The debate that has been activated in the system is whether or not fashion is doing enough about it. For it is felt that brands should show their commitment to a consistent moral stance by closing their Russian stores and refusing to ship products to Russia from their online stores.

The big job here would be to donate money to charities that support the Ukrainian people and provide humanitarian aid such as Red Cross Ukraine, United Help Ukraine and Nova Ukraine. These are responsible for providing emergency shelters, hygiene products or medical supplies to those in need.
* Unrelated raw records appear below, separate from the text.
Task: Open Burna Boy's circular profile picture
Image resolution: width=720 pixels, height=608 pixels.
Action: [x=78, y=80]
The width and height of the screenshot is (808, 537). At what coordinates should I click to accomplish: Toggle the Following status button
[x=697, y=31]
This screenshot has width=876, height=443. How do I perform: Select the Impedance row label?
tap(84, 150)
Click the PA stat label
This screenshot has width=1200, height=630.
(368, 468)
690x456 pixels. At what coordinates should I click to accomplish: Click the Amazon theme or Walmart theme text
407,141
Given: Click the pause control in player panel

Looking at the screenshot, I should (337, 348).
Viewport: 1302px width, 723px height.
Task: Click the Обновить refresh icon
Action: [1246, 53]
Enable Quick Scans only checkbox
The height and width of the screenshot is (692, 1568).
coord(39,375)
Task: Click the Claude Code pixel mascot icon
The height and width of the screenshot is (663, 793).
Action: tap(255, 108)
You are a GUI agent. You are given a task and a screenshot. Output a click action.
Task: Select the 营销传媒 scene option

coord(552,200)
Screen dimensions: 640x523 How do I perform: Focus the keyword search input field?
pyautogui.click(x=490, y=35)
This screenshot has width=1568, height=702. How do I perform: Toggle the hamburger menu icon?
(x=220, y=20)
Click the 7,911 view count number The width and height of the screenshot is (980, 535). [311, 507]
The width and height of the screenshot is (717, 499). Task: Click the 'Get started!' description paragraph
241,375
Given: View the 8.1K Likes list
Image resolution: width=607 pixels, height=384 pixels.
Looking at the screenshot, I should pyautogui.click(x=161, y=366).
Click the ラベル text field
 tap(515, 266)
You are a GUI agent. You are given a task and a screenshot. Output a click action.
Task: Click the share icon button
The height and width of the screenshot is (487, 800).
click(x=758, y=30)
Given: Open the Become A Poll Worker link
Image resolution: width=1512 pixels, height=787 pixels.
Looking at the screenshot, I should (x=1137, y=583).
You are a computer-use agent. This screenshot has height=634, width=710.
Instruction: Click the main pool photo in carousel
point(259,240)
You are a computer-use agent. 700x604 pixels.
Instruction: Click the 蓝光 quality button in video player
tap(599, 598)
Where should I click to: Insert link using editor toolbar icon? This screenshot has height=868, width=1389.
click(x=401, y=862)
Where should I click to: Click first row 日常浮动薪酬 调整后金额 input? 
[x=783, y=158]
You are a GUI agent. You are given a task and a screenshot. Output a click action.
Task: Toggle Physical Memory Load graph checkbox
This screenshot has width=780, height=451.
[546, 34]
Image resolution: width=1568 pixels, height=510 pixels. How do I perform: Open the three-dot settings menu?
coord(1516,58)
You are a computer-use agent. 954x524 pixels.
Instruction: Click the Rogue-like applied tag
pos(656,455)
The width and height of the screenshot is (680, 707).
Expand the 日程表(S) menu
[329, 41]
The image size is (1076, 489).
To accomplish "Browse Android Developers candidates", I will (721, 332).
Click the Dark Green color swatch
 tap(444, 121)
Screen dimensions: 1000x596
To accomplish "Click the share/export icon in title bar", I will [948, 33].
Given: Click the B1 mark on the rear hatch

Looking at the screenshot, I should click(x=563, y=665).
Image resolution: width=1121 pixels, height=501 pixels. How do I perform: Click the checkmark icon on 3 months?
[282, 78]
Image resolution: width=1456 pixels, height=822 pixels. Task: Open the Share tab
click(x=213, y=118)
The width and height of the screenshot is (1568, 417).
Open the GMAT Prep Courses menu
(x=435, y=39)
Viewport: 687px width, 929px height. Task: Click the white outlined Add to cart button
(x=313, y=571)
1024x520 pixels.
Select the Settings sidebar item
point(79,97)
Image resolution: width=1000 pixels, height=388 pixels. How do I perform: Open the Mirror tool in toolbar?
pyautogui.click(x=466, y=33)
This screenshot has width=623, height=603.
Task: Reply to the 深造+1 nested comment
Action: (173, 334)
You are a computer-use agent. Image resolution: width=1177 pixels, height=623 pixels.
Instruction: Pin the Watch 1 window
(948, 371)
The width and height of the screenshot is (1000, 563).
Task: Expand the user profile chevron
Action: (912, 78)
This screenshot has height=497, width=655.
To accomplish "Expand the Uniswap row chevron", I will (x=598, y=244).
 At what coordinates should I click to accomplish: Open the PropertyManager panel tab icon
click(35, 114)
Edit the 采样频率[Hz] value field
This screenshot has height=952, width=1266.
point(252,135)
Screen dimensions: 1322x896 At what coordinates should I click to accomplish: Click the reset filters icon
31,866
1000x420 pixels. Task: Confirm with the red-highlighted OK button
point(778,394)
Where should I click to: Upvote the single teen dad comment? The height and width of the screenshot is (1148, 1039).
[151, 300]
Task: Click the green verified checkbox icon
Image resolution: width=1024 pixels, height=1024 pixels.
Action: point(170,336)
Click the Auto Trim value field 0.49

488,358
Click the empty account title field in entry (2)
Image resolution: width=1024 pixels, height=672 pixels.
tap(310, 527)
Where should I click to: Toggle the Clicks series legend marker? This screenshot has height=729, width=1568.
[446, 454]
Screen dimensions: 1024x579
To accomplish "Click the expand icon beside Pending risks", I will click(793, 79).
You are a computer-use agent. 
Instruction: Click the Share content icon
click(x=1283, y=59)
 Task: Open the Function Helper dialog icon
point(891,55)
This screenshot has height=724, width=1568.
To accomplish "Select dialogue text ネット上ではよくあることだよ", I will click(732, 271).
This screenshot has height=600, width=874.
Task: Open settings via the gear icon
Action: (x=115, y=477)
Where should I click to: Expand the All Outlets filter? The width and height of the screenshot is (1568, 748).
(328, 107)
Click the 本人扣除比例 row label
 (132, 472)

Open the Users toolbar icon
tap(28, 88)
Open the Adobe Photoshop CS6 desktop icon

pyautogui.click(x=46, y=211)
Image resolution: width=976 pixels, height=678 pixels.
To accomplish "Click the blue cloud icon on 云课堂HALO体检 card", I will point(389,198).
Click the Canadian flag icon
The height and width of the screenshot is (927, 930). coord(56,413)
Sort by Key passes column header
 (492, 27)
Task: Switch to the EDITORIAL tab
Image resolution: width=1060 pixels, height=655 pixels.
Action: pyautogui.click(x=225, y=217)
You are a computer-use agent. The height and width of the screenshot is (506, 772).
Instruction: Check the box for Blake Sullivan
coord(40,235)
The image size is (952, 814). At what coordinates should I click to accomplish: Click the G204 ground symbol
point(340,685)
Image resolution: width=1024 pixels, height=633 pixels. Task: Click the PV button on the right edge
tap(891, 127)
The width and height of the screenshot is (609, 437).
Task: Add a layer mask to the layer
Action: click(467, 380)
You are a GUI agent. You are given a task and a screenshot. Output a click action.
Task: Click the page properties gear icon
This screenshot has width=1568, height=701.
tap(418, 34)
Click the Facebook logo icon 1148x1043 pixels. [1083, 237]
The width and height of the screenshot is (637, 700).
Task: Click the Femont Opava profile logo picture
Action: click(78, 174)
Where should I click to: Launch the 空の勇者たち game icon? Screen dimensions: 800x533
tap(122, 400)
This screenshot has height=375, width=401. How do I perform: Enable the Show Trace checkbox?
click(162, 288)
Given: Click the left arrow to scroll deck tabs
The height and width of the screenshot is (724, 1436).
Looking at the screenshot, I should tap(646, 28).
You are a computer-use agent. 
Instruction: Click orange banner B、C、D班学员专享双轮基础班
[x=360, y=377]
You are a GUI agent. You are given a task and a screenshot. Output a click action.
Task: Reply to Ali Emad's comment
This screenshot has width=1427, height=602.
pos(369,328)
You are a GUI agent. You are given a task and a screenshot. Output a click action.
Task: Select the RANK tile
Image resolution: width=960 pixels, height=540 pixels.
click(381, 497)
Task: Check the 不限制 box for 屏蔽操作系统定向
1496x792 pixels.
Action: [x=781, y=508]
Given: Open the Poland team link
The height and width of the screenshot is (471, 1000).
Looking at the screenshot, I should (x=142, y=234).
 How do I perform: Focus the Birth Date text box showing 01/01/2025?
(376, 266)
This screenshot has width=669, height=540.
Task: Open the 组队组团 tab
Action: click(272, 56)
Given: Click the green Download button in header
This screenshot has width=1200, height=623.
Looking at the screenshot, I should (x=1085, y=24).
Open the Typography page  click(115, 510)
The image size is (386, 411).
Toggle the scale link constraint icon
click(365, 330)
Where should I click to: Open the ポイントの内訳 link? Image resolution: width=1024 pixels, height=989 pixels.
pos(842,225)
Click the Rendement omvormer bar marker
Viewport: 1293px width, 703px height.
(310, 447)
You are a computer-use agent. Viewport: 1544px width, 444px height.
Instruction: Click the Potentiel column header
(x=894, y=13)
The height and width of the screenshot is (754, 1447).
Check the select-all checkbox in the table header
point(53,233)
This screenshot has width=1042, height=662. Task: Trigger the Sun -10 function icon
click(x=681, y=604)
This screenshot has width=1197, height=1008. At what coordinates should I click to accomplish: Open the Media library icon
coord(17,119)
However, countless brands such as retailers are supporting the cause by stopping processing online orders such as Nike, halting their sales in the country. A powerful action has also been taken by Yoox Net-a-Porter Group as a consequence of the conflict.

In parallel, on its Russian website, Farfetch ended up deactivating the shipment of orders, while adidas did the same with its partnership with the Russian Football Union, ending a long-standing relationship that began in 2008.


Beyond blocking such shipments, other firms such as Nanushka have made a strong commitment to support Ukraine, announcing its collaboration with the Order of Malta charity; helping to provide food, clothing, shelter and transportation to Ukrainians making their exodus to Budapest. It is also working on a program to help Ukrainian fashion companies stay afloat.

Luxury brands such as Gucci and Balenciaga likewise showed their support for Ukraine with posts and statements on Instagram, as well as by making donations that assist minors and refugees from Ukraine who are forced to flee the country. MISBHV, for its part, launched a collection on February 28 from which it donated 100% of its profits to UNICEF to assist the crisis in Ukraine.

The shock and empathy with the Ukrainian people was also experienced from Condé Nast, and its CEO Roger Lynch, announcing that the media company would donate a large sum of money to the International Committee of the Red Cross and its Emergency Fund for Ukraine. Of course, fashion will not end the war, but every action taken by the industry adds up.